Records for locating described items

=======

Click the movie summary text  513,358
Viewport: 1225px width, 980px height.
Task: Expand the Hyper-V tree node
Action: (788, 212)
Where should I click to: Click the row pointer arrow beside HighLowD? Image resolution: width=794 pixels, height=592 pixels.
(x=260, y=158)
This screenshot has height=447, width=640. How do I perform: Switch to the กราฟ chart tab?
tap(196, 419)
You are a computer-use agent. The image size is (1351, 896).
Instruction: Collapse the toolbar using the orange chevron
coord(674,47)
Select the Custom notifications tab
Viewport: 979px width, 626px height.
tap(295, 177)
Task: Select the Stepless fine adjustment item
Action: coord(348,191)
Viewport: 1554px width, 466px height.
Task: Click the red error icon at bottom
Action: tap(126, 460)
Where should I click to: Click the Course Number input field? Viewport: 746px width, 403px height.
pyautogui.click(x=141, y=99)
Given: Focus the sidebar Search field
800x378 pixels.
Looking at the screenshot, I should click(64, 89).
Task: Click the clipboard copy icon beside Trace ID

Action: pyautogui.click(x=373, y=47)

=======

_DIRECTION_
Please repeat every row above without changing anything.

_THE COMPLETED TASK_
Click the movie summary text  513,358
Viewport: 1225px width, 980px height.
Task: Expand the Hyper-V tree node
Action: (788, 212)
Where should I click to: Click the row pointer arrow beside HighLowD? Image resolution: width=794 pixels, height=592 pixels.
(x=260, y=158)
This screenshot has height=447, width=640. How do I perform: Switch to the กราฟ chart tab?
tap(196, 419)
You are a computer-use agent. The image size is (1351, 896).
Instruction: Collapse the toolbar using the orange chevron
coord(674,47)
Select the Custom notifications tab
Viewport: 979px width, 626px height.
tap(295, 177)
Task: Select the Stepless fine adjustment item
Action: coord(348,191)
Viewport: 1554px width, 466px height.
Task: Click the red error icon at bottom
Action: tap(126, 460)
Where should I click to: Click the Course Number input field? Viewport: 746px width, 403px height.
pyautogui.click(x=141, y=99)
Given: Focus the sidebar Search field
800x378 pixels.
Looking at the screenshot, I should click(64, 89).
Task: Click the clipboard copy icon beside Trace ID

Action: pyautogui.click(x=373, y=47)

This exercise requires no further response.